Aşk-ı Memnu'da Bihter & Behlül aşkını "aklama" yolunu seçen senaristler, 40 yıllık pardon 40 bölümlük Edinan Bey'ciğimi salon adamı çizgisinden saptırıp tecavüzcü coşkun mode: on formatına sokmuşlardı. Gene de netteki tepkileri yumuşatamamış olacaklar ki Bihter bedevisi bu hafta da kaza geçirecek. Söyleyim Bihter ölmez. Sadece vah vah zavallı Bihter dememiz için kurgulanmış bir sahne daha.


Bu Kalp Seni Unutur mu? 13 Ekim Salı 20.00'a rezerv yaptırmış. Özellikle ele alınan konu çok önemli, izlemeyi düşünüyorum. Tabii vakit bulabilirsem.

Duvarlar Yükselmeden Önce


Bundan bir kaç gün önce yeni diziciğim Ezel için, fellik fellik aranırken, ekşi'de şurda burda ne demişler, sevmişler mi acaba derken birden ekşi'de gördüğüm bir entry sayesinde başlık olarak bu yazıya atmaya uygun bulduğum dizi adı olduğunu öğrendim. Daha şimdiden efsane olacak deniliyor, daha Nefes'i yayına koymamış Süreç Film çekiyor, Nuran Devres yazıyor, başrollerde Meltem Cumbul, Timuçin Esen ve Perran Kutman varmış atv'de yakında yayına girecekmiş. Açıkçası gayet uzun ve akılda kalması zor bir dizi ismi seçmişler tabii değişebilir de adı.


Nuran Devres'i yaşım gereği uzun zamandır tanırım. Tanırım dediysem, çok dizisini izledim çocukluğumdan başlayarak. Kendisi nam-ı diğer entrikalar kraliçesi olsa da belki de zamana ayak uyduramadığından Melekler Adası'ndan sonra uzun soluklu diziler çıkaramadı. (Savcının Karısı 26 Bölüm, Asla Unutma 22 Bölüm, Sahte Prenses 16-17 Bölüm, Yaban Gülü 15 Bölüm sürmüştü, yakına geldikçe dizi ömürleri kısalmış buraya dikkat) Uzun süredir sesi soluğu çıkmayan, entrikalar kraliçesi namını Ece Yörenç ve Melek Gençoğlu'na kaptıran (malum entrikanın kralı onlarda mevcut artık inanmayan bir bölüm Yaprak Dökümü, üstüne Aşk-ı Memnu, üstüne de bir bölüm Dudaktan Kalbe izlesin entrikadan düşüp bayılmazsa bana hak verecektir) sayın Devres uzun süredir bu dizi üzerinde titizlenerek çalışıyormuş. Belki de çok başarılı bir dizi olur bilemiyorum ama son yıllarda yazdığı diziler zamanın çok gerisinde işlerdi.
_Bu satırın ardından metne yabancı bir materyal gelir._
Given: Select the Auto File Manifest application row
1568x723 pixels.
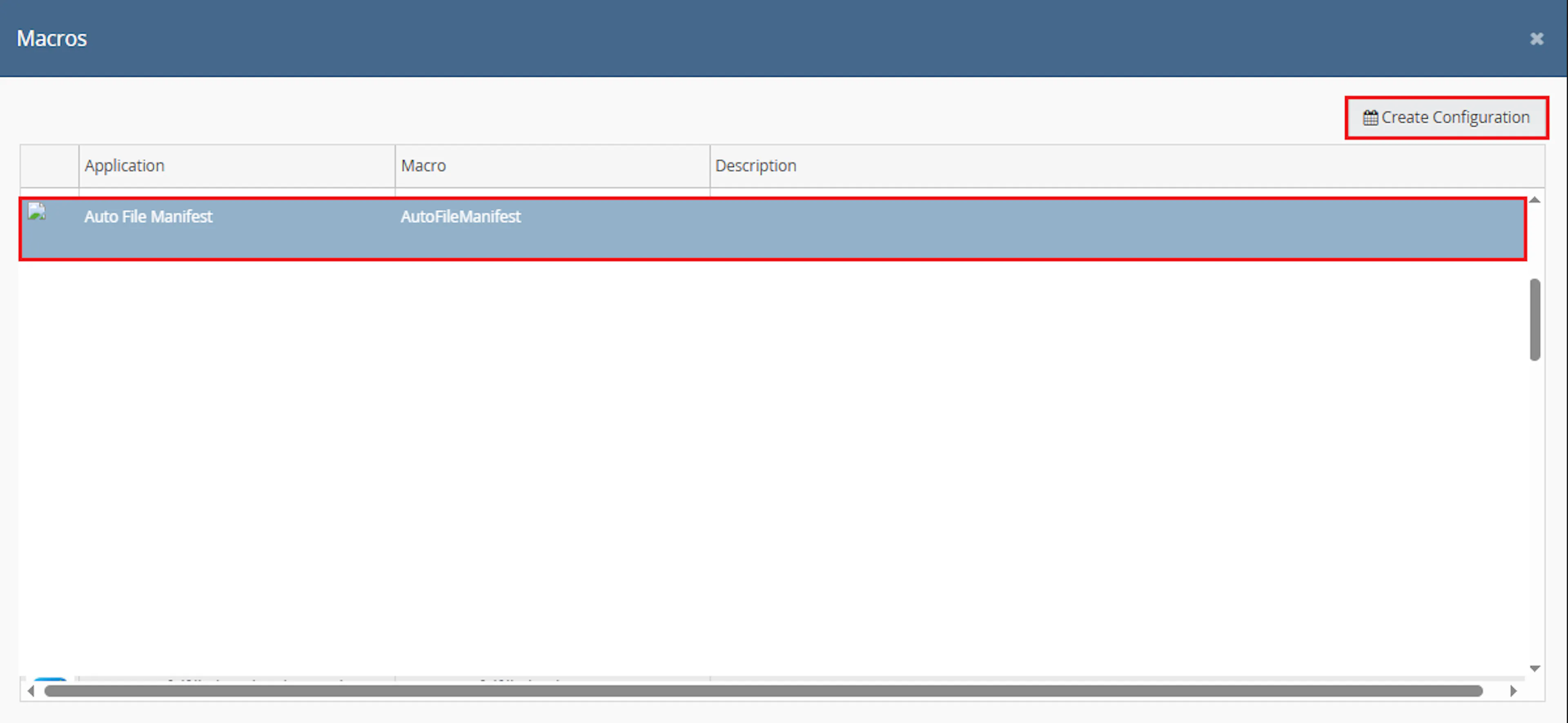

Timuçin Esen Hırsız-Polis'ten sonra pek gözükmedi etrafta, şarkıcılık yaptı, tiyatrosuna devam etti uzun süre, ekranda ve beyazperdede gözükmedi sabırsızlıkla bekleyen fanları mevcut bakalım bu diziyle geri dönüp bekleyen hayranlarını sevindirecek mi?


Eylül ayı prime time izlenme oranlarında Kanal D coşmuş. Total grubunda açık ara zirvede yer almış (20.70 izlenme payıyla) onu baya bir geriden Show TV takip ediyor (12.30 orana sahip), 3. sırada Atv var 10.70 ile, 4. sırada 9.00 ile Star Tv var 5. sırada ise 7.70 ile Fox TV geliyor. AB de Kanal D coşmuş 22.20 izlenme payı ile birinci olan Kanal D'yi, 12.40 ile Show TV, 10.60 ile Atv, 9.10 ile Star TV, 6.00 ile de Fox TV izlemiş. Bir zamanlar hiç unutmam Atv yöneticilerinden birisi çıkıp biz AB kanalıyız demişti şimdilerde AB grubu da Kanal D'ci oldu. Bir iki ufak kaybı saymazsak Kanal D Eylül 2006'dan beri zirvede, bu da bir kanal için büyük prestij demek oluyor.


Ve gelelim Ezel'e. 2. Bölüm ilk bölümdeki pek çok soruyu cevaba bağlaması açısından önemliydi. Fragmanı (ikinci bölümün ilk fragmanından söz ediyorum) çok beğenmiştim. Sürekli geri dönüşler çok hoşuma gitse de bir yerden sonra bayabilir izleyiciyi diye kaygılanıyorum. Çok çok klişe bir konuyu, güzel bir çekim kalitesi, merak unsuru barındıran bol geriye dönüşlü senaryo ve iyi oyunculukla harmanlamışlar. O yüzden de sıkılmadan izliyorum. En azından dizinin kurgusu mantık hataları da barındırmasına rağmen zekice yapılmış. Ana castın en zayıf halkası gibi duran Cansu Dere bile oldukça iyi gidiyor şimdilik, Salih Kalyon'un ustalığına diyecek lafım yok, çok kötü bir adamı müthiş bir keyifle izlettirebildi bana. Yiğit Özşener'i zaten severim, o da çok iyi, Kenan İmirzalıoğlu bu bölüm çok yoktu ama o da gözüktüğü sahnelerde oldukça başarılı, Barış Falay da gayet tatminkar bir performansa sahip. Bir saatlik özet hastalığına erken yakalandı dizi umarım aldıkları risk reyting olarak geriye döner.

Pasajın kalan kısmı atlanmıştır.